HOW TO COMPLETE THIS TASK:
Return every line below exactly, without dropping any.

DATASET EXTRACT:
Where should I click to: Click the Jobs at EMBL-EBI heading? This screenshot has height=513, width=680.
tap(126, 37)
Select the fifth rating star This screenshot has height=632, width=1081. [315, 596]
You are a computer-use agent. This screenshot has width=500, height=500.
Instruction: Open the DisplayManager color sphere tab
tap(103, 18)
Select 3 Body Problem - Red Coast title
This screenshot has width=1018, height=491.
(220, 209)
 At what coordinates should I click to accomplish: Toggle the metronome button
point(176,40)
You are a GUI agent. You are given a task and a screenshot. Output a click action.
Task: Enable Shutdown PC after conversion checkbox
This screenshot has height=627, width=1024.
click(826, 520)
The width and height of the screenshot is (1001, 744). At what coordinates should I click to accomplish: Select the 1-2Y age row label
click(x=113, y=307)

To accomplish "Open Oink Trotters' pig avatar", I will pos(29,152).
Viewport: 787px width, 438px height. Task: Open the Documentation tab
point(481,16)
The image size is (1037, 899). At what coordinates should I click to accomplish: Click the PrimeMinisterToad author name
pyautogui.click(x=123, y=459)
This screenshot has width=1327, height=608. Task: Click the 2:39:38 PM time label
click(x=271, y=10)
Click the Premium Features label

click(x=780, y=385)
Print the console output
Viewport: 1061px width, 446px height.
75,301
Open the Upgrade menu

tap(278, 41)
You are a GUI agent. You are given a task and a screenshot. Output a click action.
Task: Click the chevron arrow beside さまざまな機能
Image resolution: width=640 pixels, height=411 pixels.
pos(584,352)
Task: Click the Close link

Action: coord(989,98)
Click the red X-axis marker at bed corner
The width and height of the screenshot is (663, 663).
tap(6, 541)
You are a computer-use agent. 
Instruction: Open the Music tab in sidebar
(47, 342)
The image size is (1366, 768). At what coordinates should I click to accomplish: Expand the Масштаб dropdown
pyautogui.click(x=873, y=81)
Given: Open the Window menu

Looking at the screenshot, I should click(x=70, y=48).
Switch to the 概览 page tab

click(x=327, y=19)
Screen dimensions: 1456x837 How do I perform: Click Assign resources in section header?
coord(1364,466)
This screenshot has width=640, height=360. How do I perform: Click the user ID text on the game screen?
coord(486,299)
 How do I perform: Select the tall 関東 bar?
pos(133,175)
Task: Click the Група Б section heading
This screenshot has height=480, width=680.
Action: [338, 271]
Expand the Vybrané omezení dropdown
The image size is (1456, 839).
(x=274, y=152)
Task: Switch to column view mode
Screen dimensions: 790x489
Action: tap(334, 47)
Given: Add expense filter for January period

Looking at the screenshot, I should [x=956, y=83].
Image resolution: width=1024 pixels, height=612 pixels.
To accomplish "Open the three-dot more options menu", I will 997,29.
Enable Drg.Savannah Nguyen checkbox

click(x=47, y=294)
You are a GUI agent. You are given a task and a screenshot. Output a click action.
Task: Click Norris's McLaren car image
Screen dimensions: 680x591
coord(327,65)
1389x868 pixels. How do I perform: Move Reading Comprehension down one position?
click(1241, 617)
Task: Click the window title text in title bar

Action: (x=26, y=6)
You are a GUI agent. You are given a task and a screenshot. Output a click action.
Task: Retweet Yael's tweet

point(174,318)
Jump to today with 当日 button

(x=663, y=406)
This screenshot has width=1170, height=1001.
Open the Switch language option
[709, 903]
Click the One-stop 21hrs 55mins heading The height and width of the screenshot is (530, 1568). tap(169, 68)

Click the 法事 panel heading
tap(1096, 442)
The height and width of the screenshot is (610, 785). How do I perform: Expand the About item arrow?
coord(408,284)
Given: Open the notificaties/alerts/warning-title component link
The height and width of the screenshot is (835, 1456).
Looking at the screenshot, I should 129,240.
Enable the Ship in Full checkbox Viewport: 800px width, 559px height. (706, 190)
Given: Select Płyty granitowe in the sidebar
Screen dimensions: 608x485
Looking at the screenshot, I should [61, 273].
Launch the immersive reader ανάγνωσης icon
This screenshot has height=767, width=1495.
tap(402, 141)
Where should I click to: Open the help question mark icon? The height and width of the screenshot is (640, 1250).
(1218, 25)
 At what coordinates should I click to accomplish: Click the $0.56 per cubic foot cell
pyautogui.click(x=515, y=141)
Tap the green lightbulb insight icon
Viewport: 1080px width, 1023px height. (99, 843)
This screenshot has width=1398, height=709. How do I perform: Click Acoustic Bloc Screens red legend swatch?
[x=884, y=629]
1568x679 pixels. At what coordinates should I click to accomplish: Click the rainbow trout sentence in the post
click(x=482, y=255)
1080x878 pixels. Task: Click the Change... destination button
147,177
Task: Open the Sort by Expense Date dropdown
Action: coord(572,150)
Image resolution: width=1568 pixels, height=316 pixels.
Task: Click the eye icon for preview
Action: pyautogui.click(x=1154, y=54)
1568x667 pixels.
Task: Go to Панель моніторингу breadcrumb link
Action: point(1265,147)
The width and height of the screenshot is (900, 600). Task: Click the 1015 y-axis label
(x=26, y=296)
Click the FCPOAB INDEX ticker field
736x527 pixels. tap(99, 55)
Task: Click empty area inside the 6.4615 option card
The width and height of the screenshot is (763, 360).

ANSWER BELOW:
Where should I click to: Click the Jobs at EMBL-EBI heading? This screenshot has height=513, width=680.
tap(126, 37)
Select the fifth rating star This screenshot has height=632, width=1081. [315, 596]
You are a computer-use agent. This screenshot has width=500, height=500.
Instruction: Open the DisplayManager color sphere tab
tap(103, 18)
Select 3 Body Problem - Red Coast title
This screenshot has width=1018, height=491.
(220, 209)
 At what coordinates should I click to accomplish: Toggle the metronome button
point(176,40)
You are a GUI agent. You are given a task and a screenshot. Output a click action.
Task: Enable Shutdown PC after conversion checkbox
This screenshot has height=627, width=1024.
click(826, 520)
The width and height of the screenshot is (1001, 744). At what coordinates should I click to accomplish: Select the 1-2Y age row label
click(x=113, y=307)

To accomplish "Open Oink Trotters' pig avatar", I will pos(29,152).
Viewport: 787px width, 438px height. Task: Open the Documentation tab
point(481,16)
The image size is (1037, 899). At what coordinates should I click to accomplish: Click the PrimeMinisterToad author name
pyautogui.click(x=123, y=459)
This screenshot has width=1327, height=608. Task: Click the 2:39:38 PM time label
click(x=271, y=10)
Click the Premium Features label

click(x=780, y=385)
Print the console output
Viewport: 1061px width, 446px height.
75,301
Open the Upgrade menu

tap(278, 41)
You are a GUI agent. You are given a task and a screenshot. Output a click action.
Task: Click the chevron arrow beside さまざまな機能
Image resolution: width=640 pixels, height=411 pixels.
pos(584,352)
Task: Click the Close link

Action: coord(989,98)
Click the red X-axis marker at bed corner
The width and height of the screenshot is (663, 663).
tap(6, 541)
You are a computer-use agent. 
Instruction: Open the Music tab in sidebar
(47, 342)
The image size is (1366, 768). At what coordinates should I click to accomplish: Expand the Масштаб dropdown
pyautogui.click(x=873, y=81)
Given: Open the Window menu

Looking at the screenshot, I should click(x=70, y=48).
Switch to the 概览 page tab

click(x=327, y=19)
Screen dimensions: 1456x837 How do I perform: Click Assign resources in section header?
coord(1364,466)
This screenshot has width=640, height=360. How do I perform: Click the user ID text on the game screen?
coord(486,299)
 How do I perform: Select the tall 関東 bar?
pos(133,175)
Task: Click the Група Б section heading
This screenshot has height=480, width=680.
Action: [338, 271]
Expand the Vybrané omezení dropdown
The image size is (1456, 839).
(x=274, y=152)
Task: Switch to column view mode
Screen dimensions: 790x489
Action: tap(334, 47)
Given: Add expense filter for January period

Looking at the screenshot, I should [x=956, y=83].
Image resolution: width=1024 pixels, height=612 pixels.
To accomplish "Open the three-dot more options menu", I will 997,29.
Enable Drg.Savannah Nguyen checkbox

click(x=47, y=294)
You are a GUI agent. You are given a task and a screenshot. Output a click action.
Task: Click Norris's McLaren car image
Screen dimensions: 680x591
coord(327,65)
1389x868 pixels. How do I perform: Move Reading Comprehension down one position?
click(1241, 617)
Task: Click the window title text in title bar

Action: (x=26, y=6)
You are a GUI agent. You are given a task and a screenshot. Output a click action.
Task: Retweet Yael's tweet

point(174,318)
Jump to today with 当日 button

(x=663, y=406)
This screenshot has width=1170, height=1001.
Open the Switch language option
[709, 903]
Click the One-stop 21hrs 55mins heading The height and width of the screenshot is (530, 1568). tap(169, 68)

Click the 法事 panel heading
tap(1096, 442)
The height and width of the screenshot is (610, 785). How do I perform: Expand the About item arrow?
coord(408,284)
Given: Open the notificaties/alerts/warning-title component link
The height and width of the screenshot is (835, 1456).
Looking at the screenshot, I should 129,240.
Enable the Ship in Full checkbox Viewport: 800px width, 559px height. (706, 190)
Given: Select Płyty granitowe in the sidebar
Screen dimensions: 608x485
Looking at the screenshot, I should [61, 273].
Launch the immersive reader ανάγνωσης icon
This screenshot has height=767, width=1495.
tap(402, 141)
Where should I click to: Open the help question mark icon? The height and width of the screenshot is (640, 1250).
(1218, 25)
 At what coordinates should I click to accomplish: Click the $0.56 per cubic foot cell
pyautogui.click(x=515, y=141)
Tap the green lightbulb insight icon
Viewport: 1080px width, 1023px height. (99, 843)
This screenshot has width=1398, height=709. How do I perform: Click Acoustic Bloc Screens red legend swatch?
[x=884, y=629]
1568x679 pixels. At what coordinates should I click to accomplish: Click the rainbow trout sentence in the post
click(x=482, y=255)
1080x878 pixels. Task: Click the Change... destination button
147,177
Task: Open the Sort by Expense Date dropdown
Action: coord(572,150)
Image resolution: width=1568 pixels, height=316 pixels.
Task: Click the eye icon for preview
Action: pyautogui.click(x=1154, y=54)
1568x667 pixels.
Task: Go to Панель моніторингу breadcrumb link
Action: point(1265,147)
The width and height of the screenshot is (900, 600). Task: Click the 1015 y-axis label
(x=26, y=296)
Click the FCPOAB INDEX ticker field
736x527 pixels. tap(99, 55)
Task: Click empty area inside the 6.4615 option card
The width and height of the screenshot is (763, 360).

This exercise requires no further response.